Objectively speaking, the performance felt off. Frank’s voice was under pitch. The elaborate staging distracted rather than highlighted the song. And his whistling stood out more than the song’s beautiful lyrics. So, yes, objectively speaking, it wasn’t pretty.
But it’s Tuesday, a full two days since the Grammys dragged to a close, and I’m still thinking about Frank Ocean’s performance. A young black man got on stage in front of the entire music industry and millions of television viewers and sang a simple, sweet love song about another man. It’s 2013, and that, I believe, is what history sounds like.
A group of parents and teachers in Indiana are organizing a separate high school prom to exclude queer students. A few weeks ago, Jadin Bell, a gay teen in Oregon, hung himself on a playground after persistent bullying. I think about Jadin and queer kids in small towns in Indiana and the South Side of Chicago and my hometown of Lewisville, Texas a lot. I think about them whenever I listen to Frank sing “I know you Forrest / I know you wouldn’t hurt a beetle / But you’re so buff and so strong / I’m nervous Forrest.” I wonder if, like me, those kids were so grateful for Frank to just be there that they didn’t hear the off notes. I wonder if, even after the performance was over, they could still hear Frank singing “If this is love, I know it’s true / I won’t forget you.”
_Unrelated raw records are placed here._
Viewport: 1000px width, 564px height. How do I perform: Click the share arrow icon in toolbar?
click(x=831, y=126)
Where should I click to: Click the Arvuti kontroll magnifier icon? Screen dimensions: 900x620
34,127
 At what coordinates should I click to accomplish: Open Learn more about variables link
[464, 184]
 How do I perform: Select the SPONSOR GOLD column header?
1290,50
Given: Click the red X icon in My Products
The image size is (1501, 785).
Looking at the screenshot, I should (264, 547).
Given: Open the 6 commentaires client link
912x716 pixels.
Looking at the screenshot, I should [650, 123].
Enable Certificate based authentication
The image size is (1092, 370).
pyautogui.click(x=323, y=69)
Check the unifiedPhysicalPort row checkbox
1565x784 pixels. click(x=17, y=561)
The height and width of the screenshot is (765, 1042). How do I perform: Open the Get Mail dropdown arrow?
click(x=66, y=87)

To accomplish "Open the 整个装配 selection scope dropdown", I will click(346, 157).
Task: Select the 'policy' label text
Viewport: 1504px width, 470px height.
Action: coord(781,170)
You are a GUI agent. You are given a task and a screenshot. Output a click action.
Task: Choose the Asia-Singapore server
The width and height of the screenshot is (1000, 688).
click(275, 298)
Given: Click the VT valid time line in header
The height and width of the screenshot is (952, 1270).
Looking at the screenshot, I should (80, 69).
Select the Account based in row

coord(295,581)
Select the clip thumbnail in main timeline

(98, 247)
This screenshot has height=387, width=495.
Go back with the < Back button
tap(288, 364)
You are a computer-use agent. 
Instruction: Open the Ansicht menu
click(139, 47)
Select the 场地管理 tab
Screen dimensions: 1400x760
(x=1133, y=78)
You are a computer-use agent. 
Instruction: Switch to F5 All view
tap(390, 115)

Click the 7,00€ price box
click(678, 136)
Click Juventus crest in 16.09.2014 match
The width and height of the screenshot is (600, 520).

At the point that any man is willing to be candid and vulnerable in front of a national audience, I take note. And when that man is singing about another man, softly, sheepishly even, yes, I find myself thinking about it days later.
It’s easy to take breakthroughs for granted, especially amidst the flurry of tweets, sound bytes, and breaking news headlines, but I just wanted to take a moment, briefly, gratefully, and remember what Frank Ocean did for all of us and himself.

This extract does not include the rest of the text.